Monday night, we put out the TOAD (Towed Optical Assessment Device). This camera is towed behind the ship and sends video directly to the control room. We were able to see some of the seafloor we had been mapping. The first run of the camera went for 2.25 hours, covered a distance of 3 miles and went to a maximum depth of 400 feet. The second run went for 3.5 hours, over 4.5 miles to a maximum depth of 300 feet. Towing the camera sounds easy, but someone must be on the controls to keep the camera from crashing into the bottom. The camera needs to be close to the bottom for the best video, but without someone on the controls, it can crash. Driving requires constant attention. Most of the seafloor had a sand coverage with some algae. Occasionally, there would be oohs and aahs over something other than sand and sea weed: sea stars, large sea cucumbers, sponges, sea urchins or the infrequent fish. I really enjoy watching real time video of previously unseen seafloor, but I found myself falling asleep on my feet. I finally had to give up and head to the bunk.
Right: Steve & Viv prepare the TOAD for launch.
Today, we are near Saipan planning to do BRUV work during the day and the TOAD tonight. A nap might be a good plan so I can watch the TOAD through the night, but I don’t want to miss the BRUV action either.
Sunday, March 7, 2010
I AM HAPPY!! and everyone on this ship knows it. Fish 250 was removed from the internet for over 24 hours. I tried to keep a good attitude. I spent the better part of 3 weeks working on this blog. I was able to interact with most of my Guam students via the blog during that time. That was great, but, "I wasn't done!" We came back up this morning and I was dancing in the e-lab. I should be glad I was shut down because coming back up has made me so happy.
Friday, March 5, 2010
Thursday, March 4, 2010
Fishing is everyone’s favorite activity, either for the catching or the eating. The best method is trolling using lures when the ship is traveling at about 10 knots. This only happens when the ship is heading from one study area to another. When using the multibeam, the ship travels at about 4.5 knots and the fish are less apt to bite a slowly moving lure.
Left: Kenji making poke from a wahoo he caught.
Above right: Frances with mahi mahi skins she is drying to make a fishing lure. Before drying she had to remove all the meat and later all the scales were removed. The resulting skin is very tough.

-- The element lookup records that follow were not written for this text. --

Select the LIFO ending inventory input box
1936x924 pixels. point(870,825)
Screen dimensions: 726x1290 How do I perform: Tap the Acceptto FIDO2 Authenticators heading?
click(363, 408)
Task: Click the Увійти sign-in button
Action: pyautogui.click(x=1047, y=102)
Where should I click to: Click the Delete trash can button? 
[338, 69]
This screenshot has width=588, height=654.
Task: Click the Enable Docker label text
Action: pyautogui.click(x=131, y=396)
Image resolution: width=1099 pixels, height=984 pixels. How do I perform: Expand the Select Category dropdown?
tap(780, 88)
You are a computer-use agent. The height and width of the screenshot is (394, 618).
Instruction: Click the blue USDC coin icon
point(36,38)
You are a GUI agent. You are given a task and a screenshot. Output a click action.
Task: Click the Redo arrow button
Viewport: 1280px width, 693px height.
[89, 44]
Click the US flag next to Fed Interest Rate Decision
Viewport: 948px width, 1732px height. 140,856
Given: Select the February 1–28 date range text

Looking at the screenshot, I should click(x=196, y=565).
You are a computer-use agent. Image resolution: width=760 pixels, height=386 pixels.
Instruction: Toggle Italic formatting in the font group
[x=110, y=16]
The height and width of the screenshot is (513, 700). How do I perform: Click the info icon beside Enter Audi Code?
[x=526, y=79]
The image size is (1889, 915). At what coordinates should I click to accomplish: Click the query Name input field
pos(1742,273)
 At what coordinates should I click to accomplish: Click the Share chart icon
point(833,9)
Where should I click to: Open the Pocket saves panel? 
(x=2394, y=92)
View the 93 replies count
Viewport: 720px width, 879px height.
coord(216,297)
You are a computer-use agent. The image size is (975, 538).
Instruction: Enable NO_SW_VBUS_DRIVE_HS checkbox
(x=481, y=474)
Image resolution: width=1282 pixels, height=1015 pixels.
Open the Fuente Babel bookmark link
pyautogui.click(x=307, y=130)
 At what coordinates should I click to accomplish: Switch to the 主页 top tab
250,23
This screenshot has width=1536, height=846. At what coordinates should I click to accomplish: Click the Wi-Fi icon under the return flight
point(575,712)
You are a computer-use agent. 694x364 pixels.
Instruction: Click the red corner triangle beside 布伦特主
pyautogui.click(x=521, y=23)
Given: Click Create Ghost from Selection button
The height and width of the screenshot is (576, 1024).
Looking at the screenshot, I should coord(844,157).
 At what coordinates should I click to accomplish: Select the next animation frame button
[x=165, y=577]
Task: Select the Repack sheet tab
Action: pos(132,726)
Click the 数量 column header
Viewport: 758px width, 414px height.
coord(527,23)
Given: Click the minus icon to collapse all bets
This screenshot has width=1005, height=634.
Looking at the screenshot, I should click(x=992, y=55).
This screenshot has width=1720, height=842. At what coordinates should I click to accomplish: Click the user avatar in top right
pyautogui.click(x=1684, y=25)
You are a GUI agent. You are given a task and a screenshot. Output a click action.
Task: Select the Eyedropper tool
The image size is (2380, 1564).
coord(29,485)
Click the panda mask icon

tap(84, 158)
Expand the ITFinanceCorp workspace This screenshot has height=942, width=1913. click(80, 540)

Right: Jonathan on the exercise bike pedaling to Rota. There is an exercise room on the ship with a treadmill, rowing machine and weights. Many of the crew members like the bike best because it’s out on the deck with the great view.
Left: A few of the movies available.
Above: Learning new skills is always fun. Here we are splicing lines to hold buoys. There have also been several knot-tying sessions.
Tuesday, March 2, 2010
We lost half of the science team in Saipan. The fun work of surveying fish populations is over so the AUV, BotCam and BRUV teams have headed for home. A tsunami at sea is not felt by ships, but the tsunami warning came while we were still at the dock. We were alert and ready to depart, but fortunately for us and the entire Pacific, the tsunami didn’t materialize.
Right: The BRIDGE of Farallon de Mendinilla (or is it a tunnel? or a cave? )
The island is small (1.6 miles long by 0.25 mile wide) with only grass and shrubs―not even one coconut palm. There are a lot of birds: frigates, boobies, terns, and other species. We’ve seen whales on three occasions. The ones that were close enough to identify were humpback whales.
The BRIDGE of the Oscar Elton Sette is where the officers drive the ship, plot courses, handle navigational concerns and communications. I’ve had two tours of the bridge and am amazed by the electronics and complexity of each system. Rather than a description, I’ll just give you a few pictures.
Right: The steering wheel is considerable smaller than I expected.
Chart table used for plotting the course. GPS is also used, but charts are kept in case the power fails.
Right: The iridium phone works via satellite. The crew can use it for personal calls during non-business hours (East Coast to Hawaii). That doesn't leave much time but it is also available on weekends.